She flushed a little (a girl like that hadn't any right to flush; it ought to be against the college regulations), drew her brows together in a puzzled sort of way, and then, with her wide, boyish, good-humored mouth, she smiled.
"I didn't know it was facetious," she said. "It struck me as pretty good. But—I'm awfully sorry if you thought me inattentive. You see, mother brought us all up on the Social Contract and The Age of Reason, things like that, and I didn't put it down because … "
"I see," he said. "I beg your pardon."
She smiled, cheerfully begged his and assured him she'd try to do better.
Another girl who'd been waiting to speak to the professor, perceiving that their conversation was at an end, came and stood beside her at the desk—a scrawny girl with an eager voice, and a question she wanted to ask about Robespierre; and for some reason or other, Rosalind Stanton's valedictory smile seemed to include a consciousness of this other girl—a consciousness of a contrast. It might not have been any more than that, but somehow, it left the professor feeling that he had given himself away.
He was particularly polite to the other girl, because his impulse was to act so very differently.
There is nothing cloistral about the University of Chicago except its architecture.
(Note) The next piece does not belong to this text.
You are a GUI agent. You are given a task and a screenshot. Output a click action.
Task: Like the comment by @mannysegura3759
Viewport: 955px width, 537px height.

The presence of a fat abbot, or a lady prioress in the corridor outside the recitation room would have fitted in admirably with the look of the warm gray walls and the carven pointed arches of the window and door casements, the blackened oak of the doors themselves.
On the other hand, the appearance of the person whom Rose found waiting for her out there, afforded the piquant effect of contrast. Or would have done so, had the spectacle of him in that very occupation not been so familiar.
He was a varsity half-back, a gigantic blond young man in a blue serge suit. He said, "Hello, Rose," and she said, "Hello, Harry." And he heaved himself erect from the wall he had been leaning against and reached out an immense hand to absorb the little stack of note-books she carried. She ignored the gesture, and when he asked for them said she'd carry them herself. There was a sort of strategic advantage in having your own note-books under your own arm—a fact which no one appreciated better than the half-back himself.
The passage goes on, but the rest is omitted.